Alarming frequency of turnovers

Although an important corridor for the oil & gas and forestry sectors, Highway 88 was never designed for the present volume, size and quantity of industrial traffic. It’s an extremely narrow roadway with nearly no shoulders.

For the sake of safety alone, we need to address these problems now.

Scarred surface

Much of Highway 88 is riddled with potholes, crumbling shoulders, and cracking & heaving asphalt.

Inches to spare

With minimal shoulders and only one lane in each direction, Highway 88 is as far too narrow for fully-laden log trucks and super B tankers to pass one another.

Most of the time, seasoned drivers manouver past oncoming traffic with mere inches to spare between the vehicles. Sometimes, they do not — resulting in near misses, oveturned loads, or worse.

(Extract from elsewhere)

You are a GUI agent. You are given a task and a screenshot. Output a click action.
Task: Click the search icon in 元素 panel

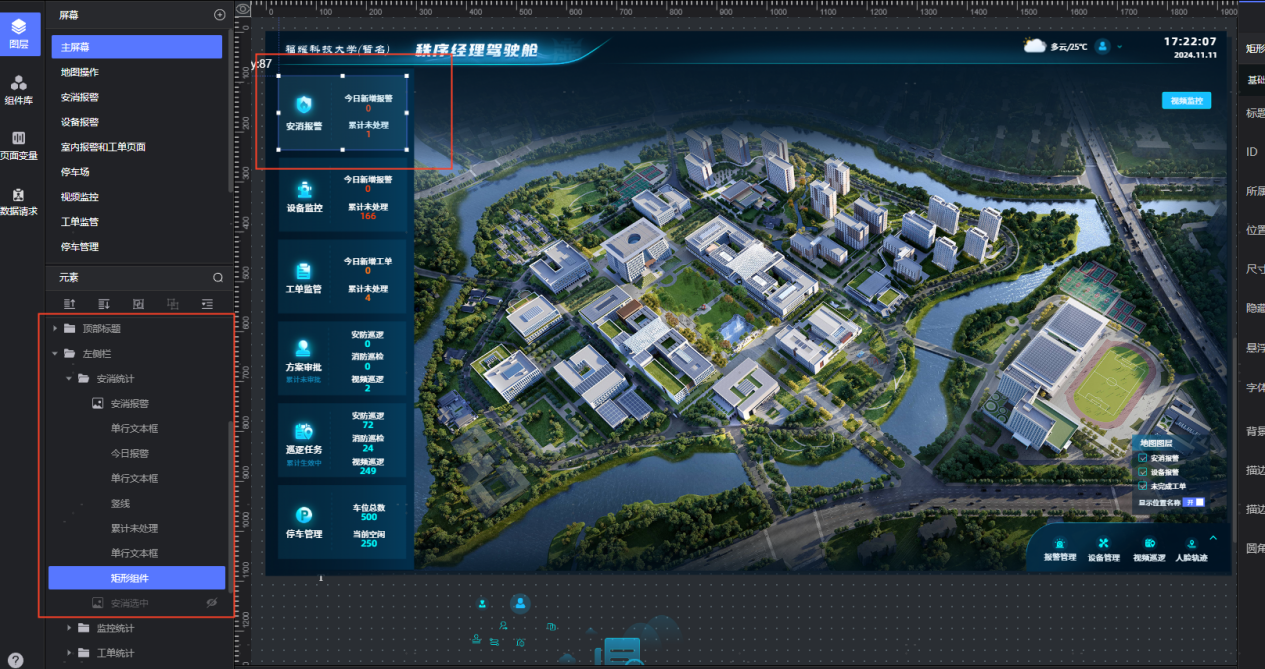218,277
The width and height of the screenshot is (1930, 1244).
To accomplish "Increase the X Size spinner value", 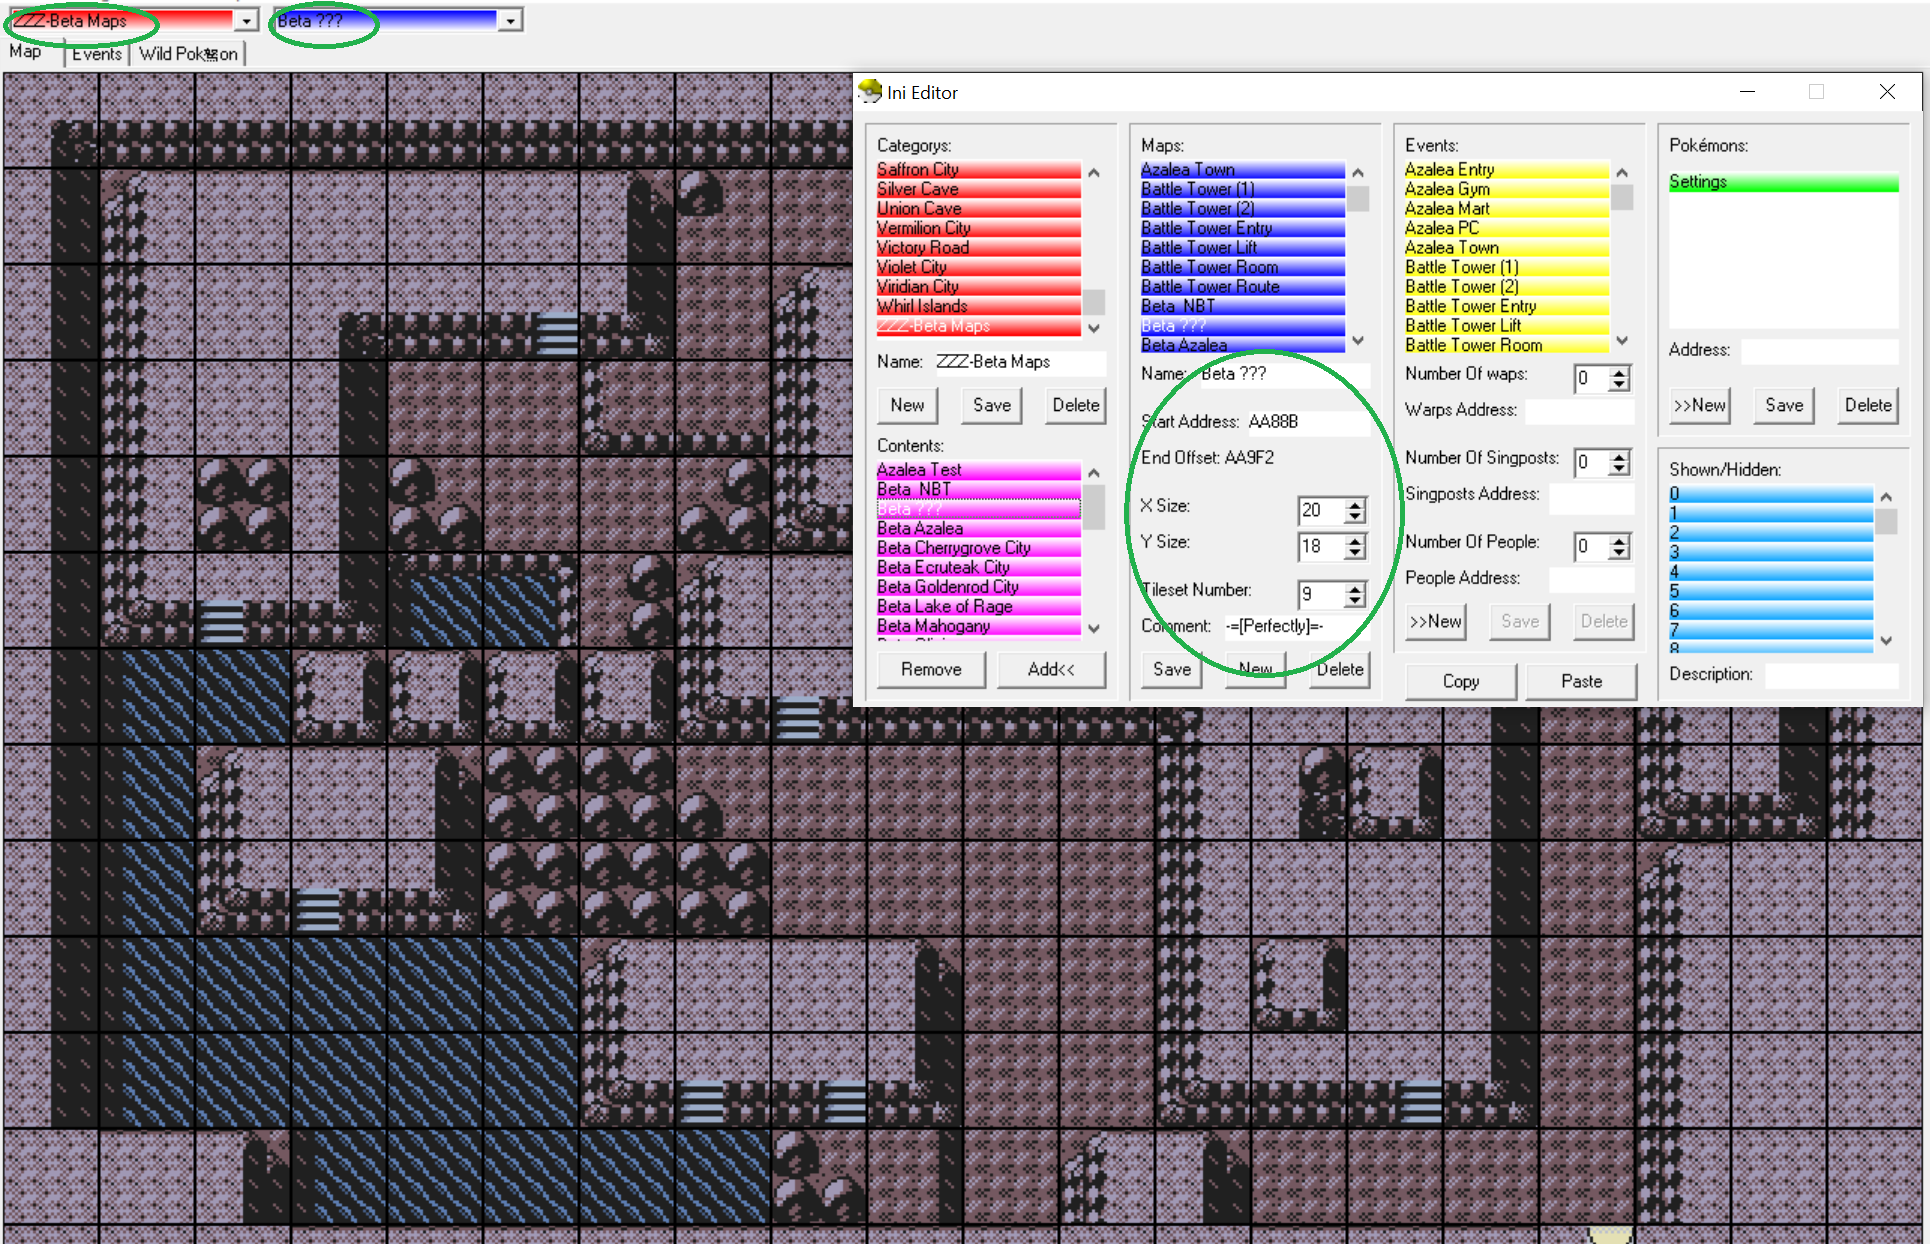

Not all traffic is the same

Just one 18-wheeler at its maximum capacity causes the equivalent damage of 9,600 passenger vehicles weighing 4,000 lbs traveling in the same direction. Highway 88 was never engineered to withstand the sizes and weights of today's commercial vehicles and their payloads.

An escalating toll

As the tally of turnovers, collisions and ditched transport trucks continues to climb, so too do the resultant impacts to industry, working families, and the environmental stability of our boreal region.

This problem is not going to get better; the highway will not somehow fix itself or be utilized less. It will continue to worsen — to the detriment of industry, the local economy, and Alberta’s bottom line.

Ninety two

In the past two and a half years, there have been 92 collisions along our stretch of highway 88; some resulting in serious injuries and fatalities.

The way forward

The MD continues to lobby the provincial government to commit to sensible, substantive improvements to Highway 88 — not just a fresh coat of asphalt.

This heavily-utilized highway must be brought up to modern standards. It must be widened. It must have shoulders and safe merging & turnoff lanes. Highway 88 needs to be seen for what it is: an economic corridor that produces a multitude of benefits for the people of Alberta.

Presently, there is no substantive provincial plan to properly fix Highway 88. While the Province benefits considerably from our region’s energy and forestry sectors, the primary thoroughfare for these activities continues to deteriorate.